-- Entries on where items appear --
☆ ☆ ☆ ☆
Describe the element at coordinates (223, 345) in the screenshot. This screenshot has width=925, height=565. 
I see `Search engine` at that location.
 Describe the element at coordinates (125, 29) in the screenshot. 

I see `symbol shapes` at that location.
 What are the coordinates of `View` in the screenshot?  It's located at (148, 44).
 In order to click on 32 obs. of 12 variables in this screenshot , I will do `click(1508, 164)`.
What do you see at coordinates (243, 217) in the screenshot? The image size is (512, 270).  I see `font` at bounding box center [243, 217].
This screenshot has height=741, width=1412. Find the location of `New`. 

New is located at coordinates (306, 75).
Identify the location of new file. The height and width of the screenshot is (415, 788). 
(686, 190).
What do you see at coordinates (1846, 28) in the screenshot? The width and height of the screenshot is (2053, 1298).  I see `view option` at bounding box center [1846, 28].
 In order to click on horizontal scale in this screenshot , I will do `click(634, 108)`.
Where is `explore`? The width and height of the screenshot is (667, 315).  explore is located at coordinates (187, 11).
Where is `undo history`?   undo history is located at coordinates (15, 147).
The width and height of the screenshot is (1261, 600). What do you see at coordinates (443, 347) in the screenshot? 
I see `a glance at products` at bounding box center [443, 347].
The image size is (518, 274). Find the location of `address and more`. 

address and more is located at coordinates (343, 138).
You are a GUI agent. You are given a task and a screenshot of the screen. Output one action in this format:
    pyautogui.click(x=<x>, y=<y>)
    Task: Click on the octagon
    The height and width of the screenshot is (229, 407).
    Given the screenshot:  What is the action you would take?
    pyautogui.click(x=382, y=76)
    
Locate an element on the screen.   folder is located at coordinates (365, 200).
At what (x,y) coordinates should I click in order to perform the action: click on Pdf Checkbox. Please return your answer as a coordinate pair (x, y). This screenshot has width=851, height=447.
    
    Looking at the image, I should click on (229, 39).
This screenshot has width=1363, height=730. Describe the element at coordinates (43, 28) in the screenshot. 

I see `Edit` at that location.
☆ ☆ ☆ ☆
-- What you need to do --
Copy the lines of the entries above verbatim, beginning with the line that contains "coordinates (15, 147)." and continuing through the line that contains "Looking at the".

-- Problem solution --
Where is `undo history`?   undo history is located at coordinates (15, 147).
The width and height of the screenshot is (1261, 600). What do you see at coordinates (443, 347) in the screenshot? 
I see `a glance at products` at bounding box center [443, 347].
The image size is (518, 274). Find the location of `address and more`. 

address and more is located at coordinates (343, 138).
You are a GUI agent. You are given a task and a screenshot of the screen. Output one action in this format:
    pyautogui.click(x=<x>, y=<y>)
    Task: Click on the octagon
    The height and width of the screenshot is (229, 407).
    Given the screenshot:  What is the action you would take?
    pyautogui.click(x=382, y=76)
    
Locate an element on the screen.   folder is located at coordinates (365, 200).
At what (x,y) coordinates should I click in order to perform the action: click on Pdf Checkbox. Please return your answer as a coordinate pair (x, y). This screenshot has width=851, height=447.
    
    Looking at the image, I should click on (229, 39).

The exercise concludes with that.